In film, Washington is known for her roles as Della Bea Robinson in Ray (2004), as Kay in The Last King of Scotland (2006), as Alicia Masters in the live-action Fantastic Four films of 2005 and 2007, and as Broomhilda von Shaft in Quentin Tarantino's Django Unchained (2012). She has also starred in the independent films Our Song (2000), The Dead Girl (2006), Mother and Child (2009), Night Catches Us (2010), and American Son (2019).

Time magazine included Washington in its Time 100 list of most influential people in 2014.

In 2018, Forbes named her the eighth highest-paid television actress. Washington has won a Primetime Emmy Award and five NAACP Image Awards, including The President's Award.

Washington was born in the Bronx, New York City, the daughter of Valerie, a professor and educational consultant, and Earl Washington, a real estate broker. Her father's family is of African American origin, having moved from South Carolina to Brooklyn.

Her mother's family is from Manhattan, and Washington has said that her mother is from a mixed-race background and from Jamaica, so she is partly English and Scottish and Native American, but also descended from enslaved Africans in the Caribbean.

More information: Twitter-Kerry Washington

The Bronx is a borough of New York City, coextensive with Bronx County, in the U.S. state of New York.

It is south of Westchester County; north and east of the New York City borough of Manhattan, across the Harlem River; and north of the New York City borough of Queens, across the East River.
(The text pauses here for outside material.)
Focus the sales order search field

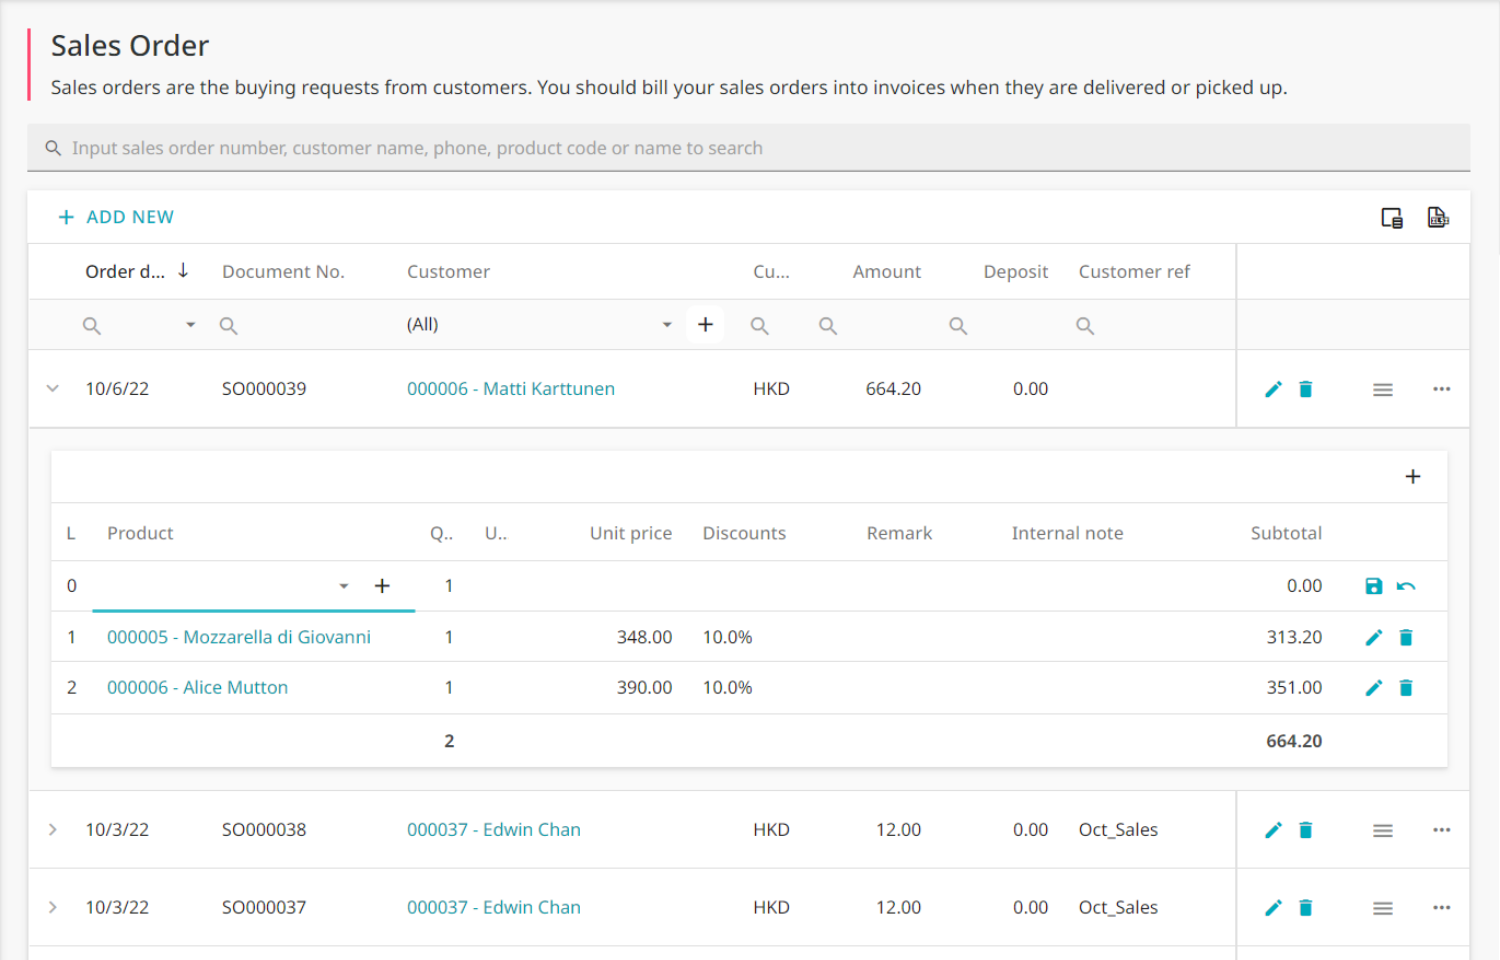748,148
The Bronx has a land area of 109 km2 and a population of 1,472,654 in the 2020 census. If each borough were ranked as a city, the Bronx would rank as the ninth-most-populous in the U.S. Of the five boroughs, it has the fourth-largest area, fourth-highest population, and third-highest population density.

It is the only borough of New York City not primarily on an island. With a population that is 54.8% Hispanic as of 2020, it is the only majority-Hispanic county in the Northeastern United States and the fourth-most-populous nationwide.

The Bronx is divided by the Bronx River into a hillier section in the west, and a flatter eastern section. East and west street names are divided by Jerome Avenue. The West Bronx was annexed to New York City in 1874, and the areas east of the Bronx River in 1895.

Bronx County was separated from New York County in 1914. About a quarter of the Bronx's area is open space, including Woodlawn Cemetery, Van Cortlandt Park, Pelham Bay Park, the New York Botanical Garden, and the Bronx Zoo in the borough's north and center.

The Thain Family Forest at the New York Botanical Garden is thousands of years old; it is New York City's largest remaining tract of the original forest that once covered the city. These open spaces are primarily on land reserved in the late 19th century as urban development progressed north and east from Manhattan.

The word Bronx originated with Faroese-born Jonas Bronck, who established the first settlement in the area as part of the New Netherland colony in 1639.

European settlers displaced the native Lenape after 1643. In the 19th and 20th centuries, the Bronx received many immigrant and migrant groups as it was transformed into an urban community, first from European countries (particularly Ireland, Germany, Italy and Eastern Europe) and later from the Caribbean region (particularly Puerto Rico, Trinidad, Haiti, Guyana, Jamaica, Barbados, and the Dominican Republic), as well as African American migrants from the southern United States, Panama, Honduras, West Africans, and South Asians.

The Bronx contains the poorest congressional district in the United States, the 15th. There are, however, some upper-income, as well as middle-income neighborhoods such as Riverdale, Fieldston, Spuyten Duyvil, Schuylerville, Pelham Bay, Pelham Gardens, Morris Park, and Country Club.

Parts of the Bronx saw a steep decline in population, livable housing, and quality of life in the late 1960s, throughout the 1970s and 1980s, and into the early 1990s, culminating in a wave of arson in the late 1970s. The South Bronx, in particular, experienced severe urban decay. The borough began experiencing new population growth starting in the late 1990s and continuing to the present day.

 More information: The Bronx Historical Society

  
I am born and raised in the Bronx.
Where I grew up, it is a really working-class neighborhood
and it does give you a really good work ethic.